» Dataset entries:
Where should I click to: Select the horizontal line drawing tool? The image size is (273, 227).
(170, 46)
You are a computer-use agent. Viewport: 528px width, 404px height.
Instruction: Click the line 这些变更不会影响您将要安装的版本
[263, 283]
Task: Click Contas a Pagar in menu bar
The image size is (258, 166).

» INSTRUCTIONS FOR THE TASK: Print out the records exactly as they were entered.

» TASK SOLUTION:
Where should I click to: Select the horizontal line drawing tool? The image size is (273, 227).
(170, 46)
You are a computer-use agent. Viewport: 528px width, 404px height.
Instruction: Click the line 这些变更不会影响您将要安装的版本
[263, 283]
Task: Click Contas a Pagar in menu bar
The image size is (258, 166).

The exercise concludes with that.